A message to parents and caregivers About Coronavirus
As a state and a nation we continue dealing with both doing our part to curb the spread of the COVID-19 epidemic and balancing our roles as caregivers, providers and support systems for families. Many changes have happened very quickly over the past several weeks in our homes, schools, workplaces and communities. We're adjusting to how we live, work, learn and play... and your incredible resiliency is inspiring. It's hard to be a parent on the easiest days. You and your families should be proud of the work you're doing, both inside and outside the home.
We encourage you to continue the work you're doing to keep your families and communities healthy, connected and safe during the coronavirus outbreak. Relaxing rules around screen time, including youth in conversations about why and how we wear masks, practicing social distancing and setting and reinforcing positive boundaries are all still great ways to manage stress.

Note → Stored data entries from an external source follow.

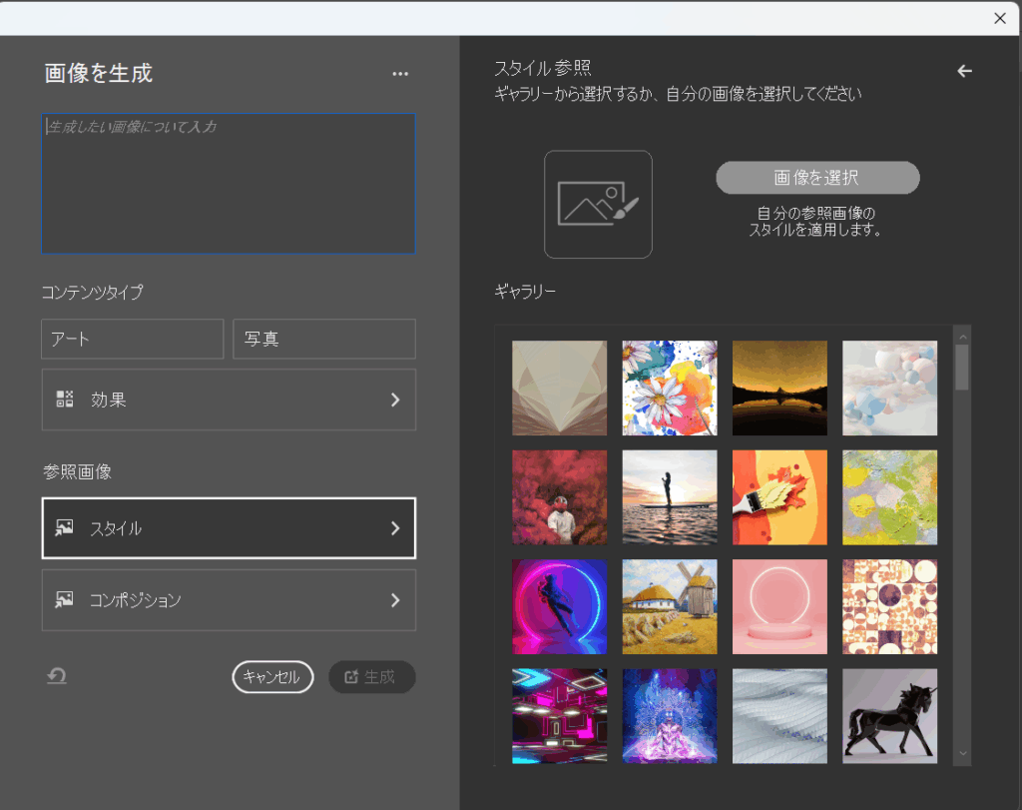Image resolution: width=1022 pixels, height=810 pixels.
Task: Click the back arrow in Style Reference panel
Action: [964, 71]
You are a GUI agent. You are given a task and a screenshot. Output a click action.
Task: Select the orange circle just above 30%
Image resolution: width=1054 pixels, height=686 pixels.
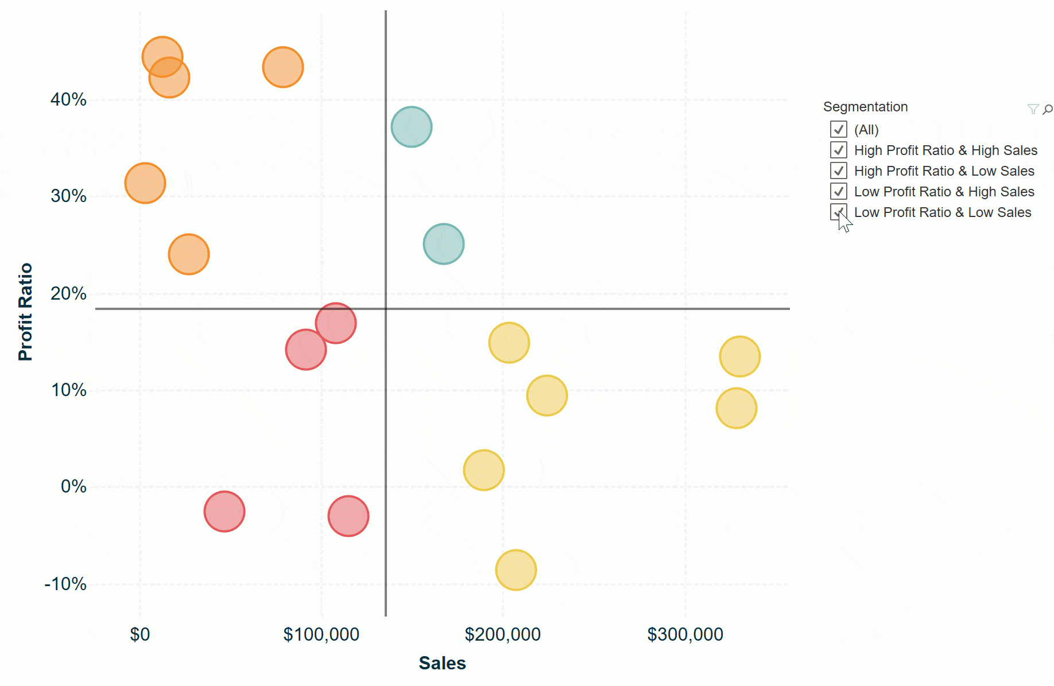pos(145,183)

As we move forward, remind yourself that there is no such thing as a perfect parent or child, and no parenting advice that works for every family, every time. You will need time away from your kids. You'll need a break from parenting 24/7. You'll need to know when the stress is too much and when to ask for help. Never forget that asking for help from your support system is one of the strongest things you can do as a parent, and that your support system, whether it's family or friends, are always there to help you.

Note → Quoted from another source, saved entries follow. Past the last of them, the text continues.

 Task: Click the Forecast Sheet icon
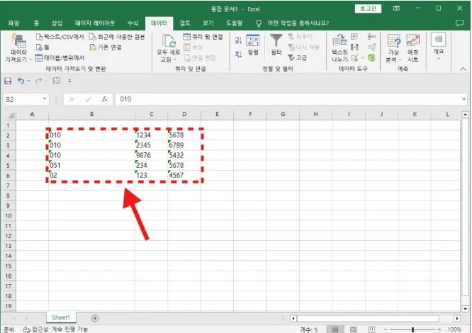point(412,47)
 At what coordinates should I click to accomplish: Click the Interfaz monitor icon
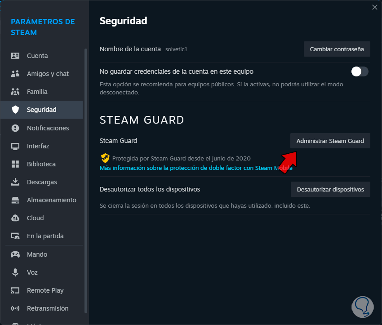tap(15, 146)
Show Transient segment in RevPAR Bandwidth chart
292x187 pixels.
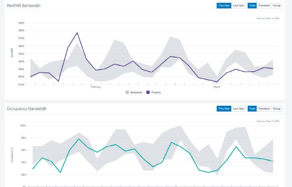pyautogui.click(x=264, y=6)
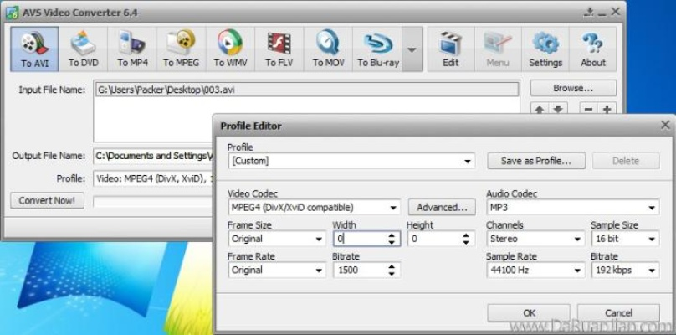This screenshot has width=676, height=335.
Task: Choose the To FLV format icon
Action: coord(278,49)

The coronavirus has rewritten the rules on how we support each other, but the care and concern we have for each other hasn't changed. Continue reaching out to your neighbors, members of your congregation, friends and other community organizations to offer support from running errands to lending a listening ear.
Keep on being resilient and resourceful. Use this site and its many parenting tips, Coronavirus Resources and Real Talk advice to guide you as we enter the next phase of this journey together. And don't forget, help is always available. If you feel overwhelmed, upset or unable to control things, be a hero for your family and visit our Resource Finder.
Again, you're not alone. Parenting is hard, but it's worth it.
Some helpful resources include:
- If you need assistance finding food, paying house bills or other essential services dial 2-1-1 to speak to someone locally or visit 211Texas.org to find services electronically.
- If your employment has been affected by the coronavirus, apply for benefits online at the Texas Workforce Commission or by calling TWC's Tele-Center at (800) 939-6631 from 8:00 a.m. to 6:00 p.m. CST, Monday through Friday.
- The Texas Youth Helpline provides prevention services to youth, parents, siblings and other family members who are in need of a caring voice and sympathetic ear. Trained volunteers are on call to provide guidance on youth-related concerns, referral information or simply listen.
- Sharing the facts about COVID-19 and understanding the actual risk to yourself and people you care about will go a long way to reduce fear and stress.
- The American Academy of Pediatrics has this advice:
- No matter how young or old, children of every age need routines and schedules to manage their time.
- As mentioned earlier, any change, whether it's positive or negative, creates stress. Learn how to manage your stress and pick your battles.